Now that we’re able to deploy our infrastructure in a consistent way using ARM templates (as mentioned in the previous chapter, Bicep is another Microsoft tool you can use, but we won’t cover that, as it’s not yet part of the exam), let’s explore another topic. Having to manage and maintain full VMs, when your applications only use a subset of the services and resources from those VMs, can quickly become heavy in terms of maintenance, and potentially impact agility. Let’s look at how containers are changing the world in this space.
When VM technology was introduced, you were able to run multiple VMs on the same physical hardware with resource isolation. This allowed for hardware virtualization – any communication with the host was through a hypervisor. VMs could offer immutability with VM images, so when you needed a new VM, you could use an existing VM image, and the environment would be consistent without all the previously required manual or scripted steps – great! With all the benefits that VMs bring, for certain workloads, they became somewhat heavy. Each VM has a full operating system kernel, all the relevant binaries, libraries, and applications, and anything else needed specifically for the application to run.
A Quick Stop for Some Terminology
Modern operating systems separate virtual memory into kernel space (which is used by the operating system kernel, drivers, and a few other things) and user space (which is where applications run).
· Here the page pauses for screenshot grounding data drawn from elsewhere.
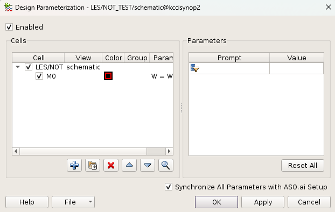
Task: Click the move-up triangle icon
Action: 129,165
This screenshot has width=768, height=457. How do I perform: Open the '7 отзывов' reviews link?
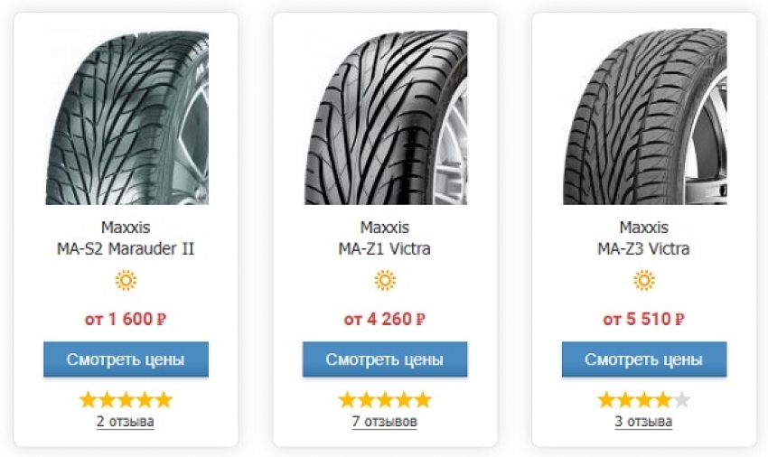pos(385,421)
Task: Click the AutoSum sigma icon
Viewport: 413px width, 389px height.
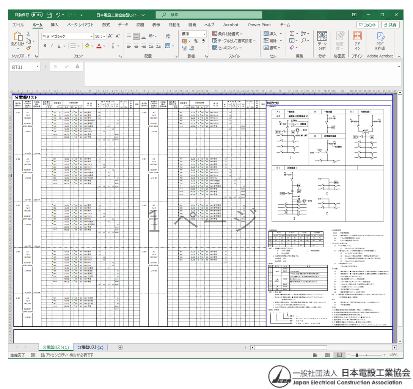Action: 292,34
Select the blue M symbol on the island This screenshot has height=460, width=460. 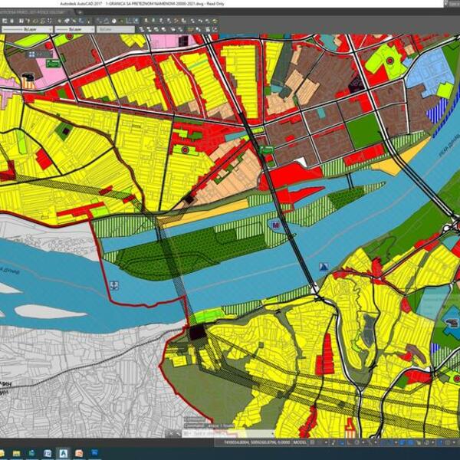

So, when I want to think about my application, I’m only concerned with the user space; when I want to think about the underlying operating system, I can be concerned with kernel space.
Containers came along (look up LXC – short for Linux Containers – for more information about Linux containers) providing operating system virtualization, which allowed us to run multiple isolated user space instances on the same host kernel. Each container has its own isolated set of processes and resources, without needing a full operating system kernel. The container runtime brokers the communication between each container and the shared host kernel. This allows us to create more lightweight, standardized, immutable environments, all able to share the same host kernel. As long as the host has a kernel that’s compatible with the container, I can take a container image and run it on any host machine and get the environment up and running, much faster than even a high-performance VM most of the time.
Building on this technology, application containers were introduced. While operating system containers would usually run multiple services, application containers were designed to only run what your application needs and only intended for a single service per container. Each component in your solution can have its own container, deployed independently, with its own configuration.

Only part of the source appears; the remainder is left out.